I had kindly been invited by Opera North to see the programme and decided that the 4.30pm conventional performance would be just the thing but, on reflection, I realised that most people know Peter and the Wolf and The Snowman so rather than review the music I decided to go to the 2.30pm Relaxed Performance and review the event as a whole. Opera North did something similar not long ago with their version of Pucinni’s La Boheme at the Grand Theatre so it must have worked for them to choose to do it again here.
Relaxed Performances are just what they say, having no strict rules of behaviour and conduct, although I am sure that you would be asked to leave should you start fighting, which makes them perfectly suited for those with mental health problems and families with young children. I know that the two pieces are aimed at families with young children but this performance enabled their infant siblings to join them with nobody complaining if they started crying or toddling around. The other ways in which they differ from conventional events is that there are warnings given at the beginning of the show to inform of loud bangs and flashes, although there was none of the latter this time. The house lights are also only half dimmed so that there is not total darkness which had the added benefit of allowing me to be able to read my notes to write this piece, rather than try to decipher what I had scrawled in the pitch black, usually with one line written over another.

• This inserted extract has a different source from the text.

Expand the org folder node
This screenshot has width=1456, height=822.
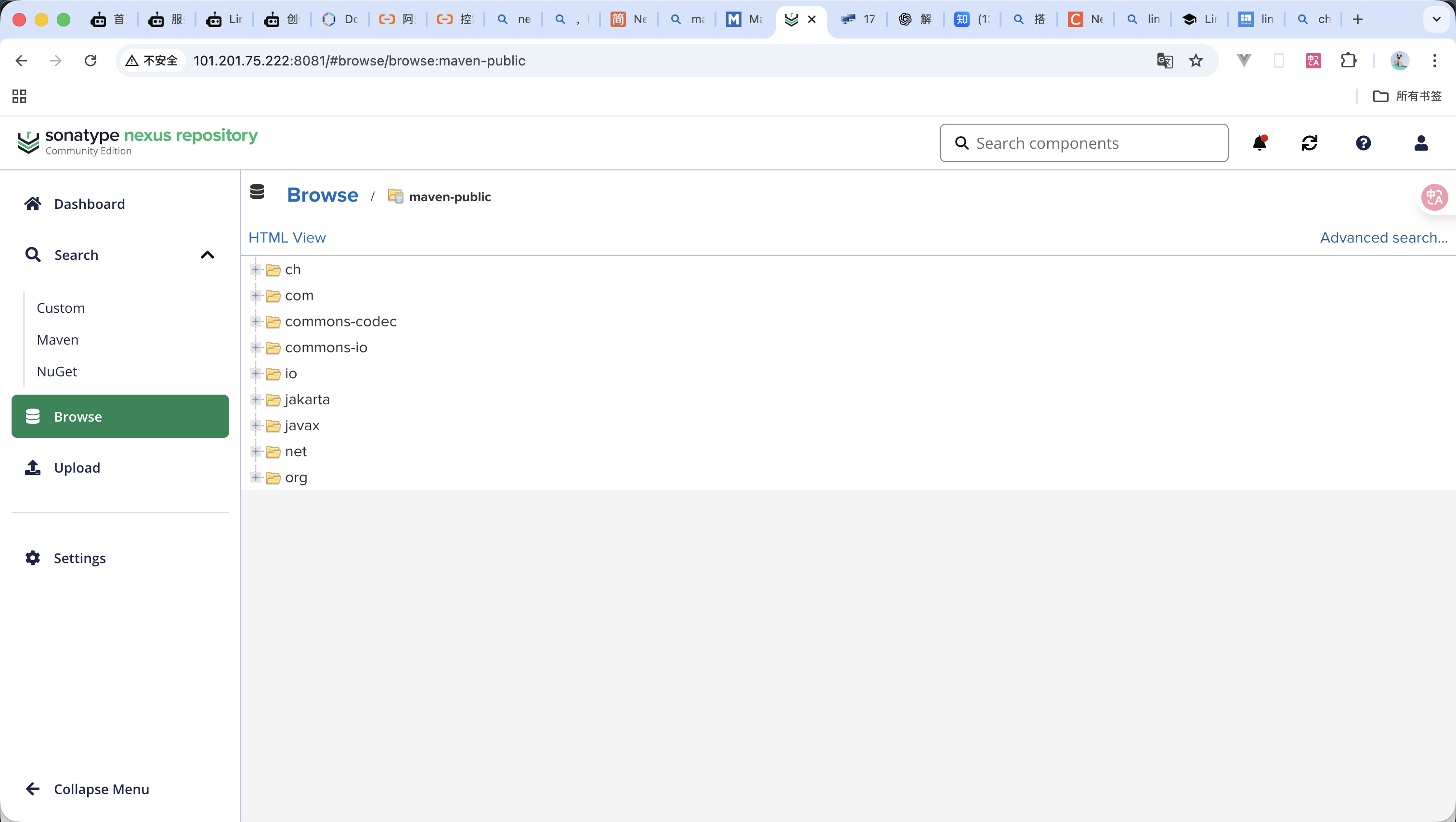(x=256, y=477)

Anyone over the age of about 55 will know Peter and the Wolf from the days of Saturday morning radio, especially Children’s Favourites, later rebranded as Junior Choice. Peter’s theme would be on at least every other week, before the trend of requesting chart music was ceded to by the straight-laced BBC. The narration was done brilliantly by Pui Fan Lee. I didn’t realise that I was in the presence of an international superstar until I began researching the participants when I got home, sadly there was no programme. Ms Lee, it transpires, is a ‘former Tellytubby’! I don’t know if there was an acrimonious split or if Tinky-Winky and Po decided to go their separate ways and embark on solo careers or if the series stopped being made, but here she was, doing her own thing, and superbly.

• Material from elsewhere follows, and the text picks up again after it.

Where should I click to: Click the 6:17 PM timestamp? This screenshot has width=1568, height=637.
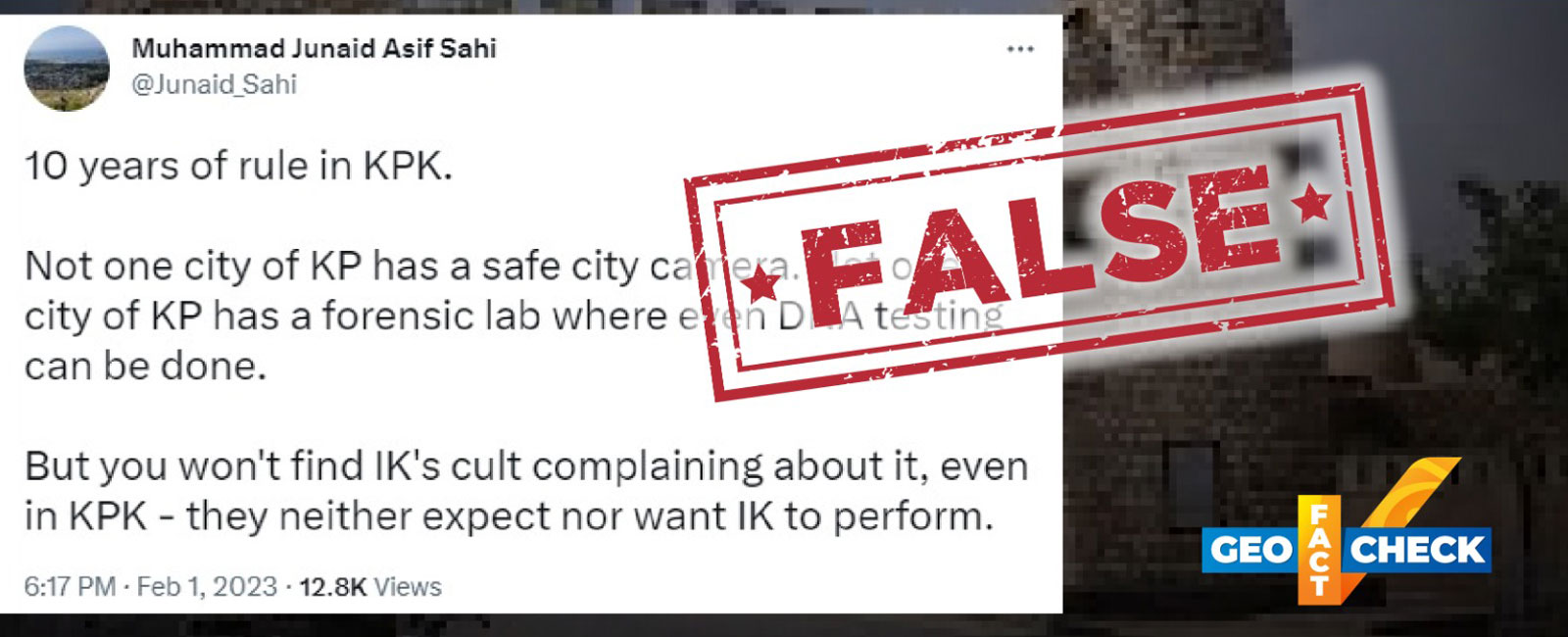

Pui Fan Lee began by outlining the way in which everything would work, including the noise caveats, and proceeded to get the children – and adults – hanging on her every word. She asked us to shout out how many sleeps there were until Christmas which elicited a chorus of high-pitched screams of ’Three!’ and the Orchestra of Opera North began their sonic illustrations of the various characters described by our narrator.
Throughout the story there were illustrations projected on a large screen above the orchestra to reinforce the character which the music was describing. Our guide also provided lots of body language which added to the enjoyment. She was wasted in that suit. I don’t know whether it was because of the advanced warning of the noise made by the tympani section to indicate the hunters’ guns but there were lots of screams and hands over ears when it happened. I must say that I didn’t find it particularly loud so there might have been a hint of autosuggestion here. Whatever, it was better to issue a warning than take someone of a nervous disposition by surprise.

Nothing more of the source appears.